## Article
As we enter 2024, what’s certain is more of everything AI. However, before we forget about data and just “do” AI, whatever that means 👀, here are five trends based on my recent discussions with chief data officers around the world. This list is aimed to hopefully fuel discussion and debate.
At the forefront of our discussion is the concept of data virtualization. I will highlight some ideas that may initially seem disconnected from routine data tasks but are, in fact, integral to shaping the future of your data strategy as well as implementation, and have a subsequent impact on AI.
And finally, I conclude with the significance in these five trends, because after all, I do have a point, as in I like to think I’m not completely pointless.
1. The inevitable future of data is decentralized
Traditionally, the goal has been to centralize data — to gather it from various sources and store it in a single physical location for analysis. I think this has arisen from a misunderstanding that the concept of a data warehouse requires data to be physically resident in a single location. This approach (or misunderstanding) has been the backbone of systems like Oracle, Hadoop, and more recently, cloud data warehouse solutions like Snowflake. However, as we venture deeper into the era of data driven / enabled / empowered organizations, it’s becoming increasingly clear that this centralized model is unsustainable.

## Task A
Why does the data-trends article say the drive to centralize data has taken hold?
## Task B
Answer these from the data-trends article:
(i) With whom were the discussions behind the five trends held?
(ii) Which concept does the article place at the forefront of its discussion?
(iii) Which systems does it name as built on the centralized approach?
## Task C
Carry the data-trends article forward from its final sentence.

## Given data
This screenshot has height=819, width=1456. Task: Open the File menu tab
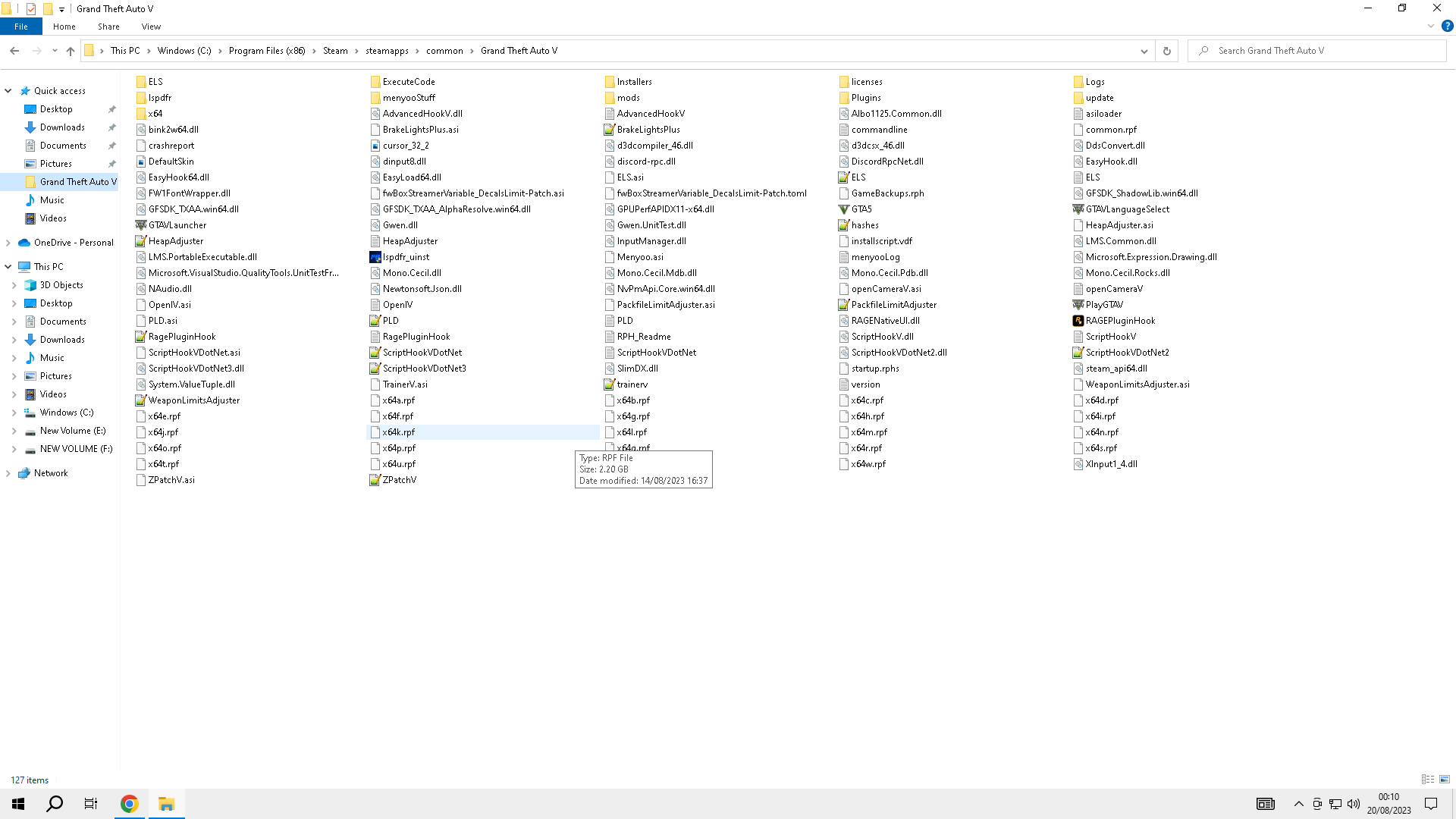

## Final answer A
The article traces it to a misunderstanding: the belief that a data warehouse requires the data to be physically stored in one location. That belief led organizations to gather data from many sources into a single place for analysis.

## Final answer B
(i) Chief data officers around the world.
(ii) Data virtualization.
(iii) Oracle, Hadoop, and cloud data warehouse solutions such as Snowflake.

## Final answer C
The sheer volume and diversity of data, coupled with the rapid pace at which it’s created and used, make centralization a daunting, if not impossible, task. This is where the future lies in decentralization. We’re moving towards a landscape where data resides in multiple locations — analytical stores, data lakes, lake houses, cloud data warehouses, and on-premises databases and stores.
This decentralized approach is a practical necessity. Data will exist in multiple forms and locations, whether we’re ready for it or not. The challenge now is to adapt to this reality, embracing new strategies and technologies that allow us to manage, govern and analyze data across various decentralized platforms effectively.
2. You can read data across a network faster than reading from a hard drive
Traditionally, it was assumed that co-locating data with processing units was the most efficient way to handle data operations. This belief was grounded in the idea that transferring data across networks was slower than accessing it from a local hard drive, particularly with the limitations of earlier network infrastructures.
However, a recent conversation with Daniel Abadi, a computer science professor at the University of Maryland with whom I am co-authoring a book on data virtualization, suggests a different reality. Reading data across a modern network can be faster than reading it from a traditional hard drive, specifically those spinning at 7,200 RPM. This revelation is not about comparing network speeds to solid-state drives (SSDs), but rather to the classical mechanical hard drives that have been a staple in computing for decades. This increase in network performance is demonstrated by the infrastructure that supports the public and private clouds that we have come to rely on.
This evolution challenges the necessity of keeping data and processing power in close physical proximity. The implications of this opens up possibilities in terms of data storage, access, and processing strategies.
3. CDOs typically allocate 20% of their resources to focus on innovation
In conversations I’ve had with various EU-based CDOs, a common pattern has emerged that they are dedicating about 20% of their team’s time and resources specifically for innovative data pursuits.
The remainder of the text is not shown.